Photo by Scott Mason.
Art + Design faculty member Dietmar Offenhuber, Assistant Professor and Program Coordinator for the Information Design and Visualization graduate offerings, recently earned the Austrian Scientists in North America (ASciNA) Award 2017 for his book entitled Waste Is Information, which was published in September. Dietmar won the main award category, the Young Principal Investigator prize. The ASciNA Award, awarded by ASciNA and endowed with prize money by the Federal Ministry of Science, Research and the Economy (BMWFW), is a science prize exclusively dedicated to young researchers for their excellent scientific publications, which have been published within the last year and prepared during a stay at a North American research institution. The selection of the award winners is carried out by the Austrian Science Fund on the basis of an international assessment.

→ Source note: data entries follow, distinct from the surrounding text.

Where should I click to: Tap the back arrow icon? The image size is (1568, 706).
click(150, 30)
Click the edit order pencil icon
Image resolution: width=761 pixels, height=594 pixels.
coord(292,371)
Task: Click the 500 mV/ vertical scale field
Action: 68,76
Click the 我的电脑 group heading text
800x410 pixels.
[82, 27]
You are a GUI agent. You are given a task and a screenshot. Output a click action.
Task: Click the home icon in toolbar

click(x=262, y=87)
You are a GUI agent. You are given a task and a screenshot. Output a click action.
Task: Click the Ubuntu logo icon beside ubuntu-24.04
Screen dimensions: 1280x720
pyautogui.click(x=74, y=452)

Dietmar’s book examines waste from the perspective of information. By looking at three waste tracking and participatory sensing projects in Seattle, São Paulo, and Boston, his research explores emerging practices and technologies for making waste systems legible and how the resulting datasets and visualizations shape infrastructure governance. He strategically chose these three locations because Seattle is considered one of the most environmentally advanced cities in America that ships a large part of its recyclables and electronics to Asia and the rest of the U.S.; São Paulo is a birthplace of the waste picker movement in Latin America, and the government has introduced very interesting policy for integrating waste pickers into the formal system; and Boston is one of the leaders in Civic Technology and experimenting with new technologies for making urban governance more responsive to citizen needs.
“As an architect, information designer, and urban planner, I have always been interested in how we experience and ‘read’ urban systems,” explained Dietmar. “In the case of infrastructures such as waste systems ‘we’ refers to actors such as the public works department, companies, field operators, activists and residents – each of them sees the system differently, and never in its completeness. My book is based on the idea that all these partial legibilities of a system shape its governance discourse. How a powerful group perceives a system is a strong driver of policy.”
The book is interesting from the perspective of emerging fields such as urban informatics, dealing with questions of how data can be collected and utilized to improve cities. Among architects, planners, sociologists and designers there is currently also a lot of interest in studying infrastructures and all the social and cultural practices that are connected to them.
“Waste systems are very elusive, complex and multifaceted infrastructures, and they are usually discussed from an environmental or social justice perspective,” continued Dietmar. “I think that waste systems have a much larger cultural significance, and many of their problems are related to questions of design.”
Congratulations to Dietmar, as well as the two other Austrian researchers who were recognized, Sandra Eibenberger and Isabella Rauch.